Consider the words of another “Father John,” this time the fourth-century Archbishop of Constantinople, St John Chrysostom. We could not find a better time to listen to his words than here in the presence of the Most Blessed Sacrament whom we adore at this moment:
Do you wish to honour the Body of Christ? Then do not disdain Him when you see Him in rags. After having honoured Him in Church with silken vestments, do not leave Him to die of cold outside for lack of clothing. For it is the same Jesus Who says, “This is My Body” and Who says “I was hungry but you would not feed Me. Whenever you refused to help one of these least important ones, you refused to help me.”
The Eucharist, then, is the meeting-point between orthodoxy and orthopraxy, between right belief and upright life, the life which has as its foundation the precept of charity [cf. Jn 13:37], this charity which, as St Augustine tells us, is ‘why’ God is a Trinity. Doctrine and life—inseparable. Fidelity to the Magisterium, social action—absolutely mutually inclusive.
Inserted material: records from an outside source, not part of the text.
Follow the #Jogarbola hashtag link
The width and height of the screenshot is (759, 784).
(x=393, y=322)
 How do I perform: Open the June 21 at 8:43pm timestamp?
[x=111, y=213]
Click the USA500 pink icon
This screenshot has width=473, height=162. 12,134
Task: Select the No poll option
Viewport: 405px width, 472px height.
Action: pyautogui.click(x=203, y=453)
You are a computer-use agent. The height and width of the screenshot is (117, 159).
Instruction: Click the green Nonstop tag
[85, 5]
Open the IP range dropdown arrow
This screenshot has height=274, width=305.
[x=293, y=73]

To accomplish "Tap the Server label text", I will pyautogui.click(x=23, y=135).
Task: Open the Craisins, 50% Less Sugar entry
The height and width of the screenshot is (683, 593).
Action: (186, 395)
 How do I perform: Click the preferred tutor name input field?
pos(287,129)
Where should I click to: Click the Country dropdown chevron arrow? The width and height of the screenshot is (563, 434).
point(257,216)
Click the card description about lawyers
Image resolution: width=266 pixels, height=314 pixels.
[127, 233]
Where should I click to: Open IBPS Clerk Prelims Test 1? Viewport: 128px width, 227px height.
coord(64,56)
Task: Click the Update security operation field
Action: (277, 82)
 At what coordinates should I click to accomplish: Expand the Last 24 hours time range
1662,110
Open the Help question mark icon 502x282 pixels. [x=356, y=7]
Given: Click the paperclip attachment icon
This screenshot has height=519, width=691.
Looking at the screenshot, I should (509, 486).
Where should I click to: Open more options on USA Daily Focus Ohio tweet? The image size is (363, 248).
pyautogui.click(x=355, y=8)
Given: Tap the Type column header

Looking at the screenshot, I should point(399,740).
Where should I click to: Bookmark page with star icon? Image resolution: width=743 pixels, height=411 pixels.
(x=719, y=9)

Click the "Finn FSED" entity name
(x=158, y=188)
For us who are discerning a call to Holy Orders, our relationship to the Christ of the Margins is even more demanding—because priests are not simply called to a life of philanthropy but, in imitation of the Mystery of the Incarnation, to a life of solidarity with the poor. In the Second Vatican Council’s Decree on the Life of Ministry of Priests, we read that: “...priests are invited to embrace voluntary poverty. By it they become more clearly conformed to Christ and more ready to devote themselves to their sacred ministry.” Blessed John Paul II later wrote in his Pastores dabo vobis:
Poverty for the priest, by virtue of his sacramental configuration to Christ, the head and shepherd, takes on specific ‘pastoral’ connotations which the synod fathers took up from the Council's teachings and further developed. Among other things, they wrote: “Priests, following the example of Christ, who, rich though he was, became poor for love of us (cf. 2 Cor. 8:9)—should consider the poor and the weakest as people entrusted in a special way to them, and they should be capable of witnessing to poverty with a simple and austere lifestyle, having learned the generous renunciation of superfluous things” [n. 30].
Let us adore Christ, wherever we find Him, whether here in this monstrance of gold, or out there in a monstrance of rags. Let us love Christ, let us serve Christ.
O Jesus, You who are in disguise here, may we see You who are disguised in Your poor.